Given the following code:
import Data.Word
data T = T deriving (Eq, Show)
class C a where f :: a -> ()
instance C T where f _ = ()
instance C Word16 where f _ = ()
main = return $ f 0x16
GHC complains that it can't infer what the type for the literal 0x16
should be with the error:
No instance for (Num a0) arising from the literal ‘22’
The type variable ‘a0’ is ambiguous
It is easy to see why this would be -- Haskell allows numeric literals to be of any type which has an instance of Num
, and here we can't disambiguate what the type for the literal 0x16
(or 22) should be.
It's also clear as a human reading this what I intended to do -- there is only one available instance of the class C
which satisfies the Num
constraint, so obviously I intended to use that one so 0x16
should be treated as a Word16
.
There are two ways that I know to fix it: Either annotate the literal with its type:
main = return $ f (0x16 :: Word16)
or define a function which essentially does that annotation for you:
w16 x = x :: Word16
main = return $ f (w16 0x16)
I have tried a third way, sticking default (Word16)
at the top of the file in the hope that Haskell would pick that as the default type for numeric literals, but I guess I'm misunderstanding what the default
keyword is supposed to do because that didn't work.
I understand that typeclasses are open, so just because you can make the assumption in the context quoted above that Word16
is the only numeric instance of C
that may not hold in some other module.
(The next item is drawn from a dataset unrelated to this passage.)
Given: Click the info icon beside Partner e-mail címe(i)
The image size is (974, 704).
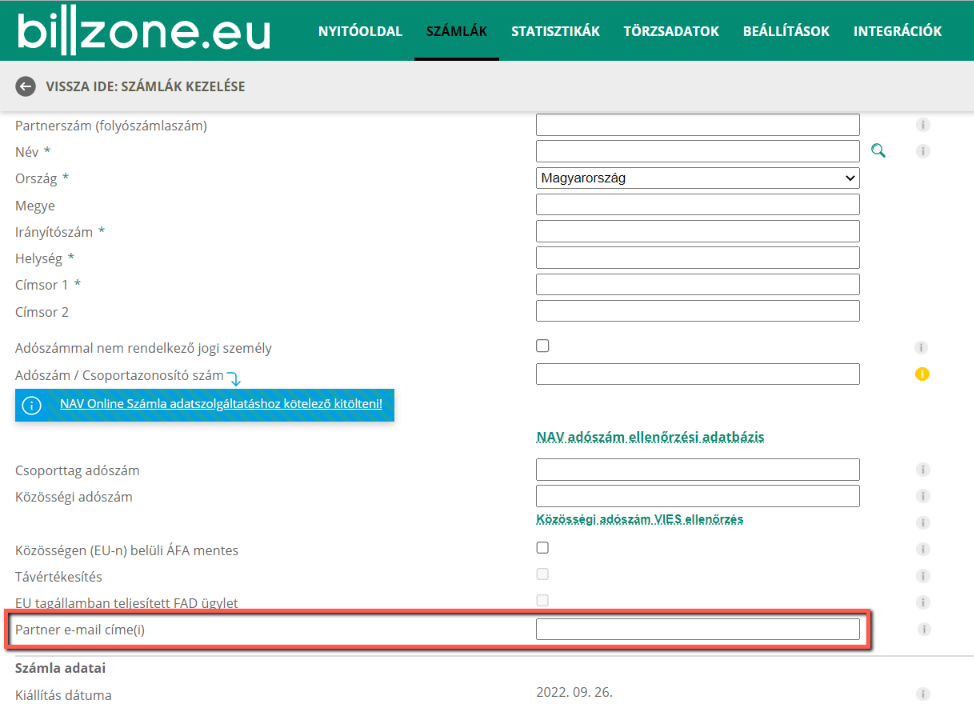Looking at the screenshot, I should tap(922, 629).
But my question is: is there some mechanism by which I can assume/enforce that property, so that it is possible to use f
and have Haskell resolve the type of its numeric argument to Word16
without explicit annotations at the call site?
The context is that I am implementing an EDSL, and I would rather not have to include manual type hints when I know that my parameters will either be Word16
or some other non-numeric type. I am open to a bit of dirty types/extensions abuse if it makes the EDSL feel more natural! Although if solutions do involve the naughty pragmas I'd definitely appreciate hints on what I should be wary about when using them.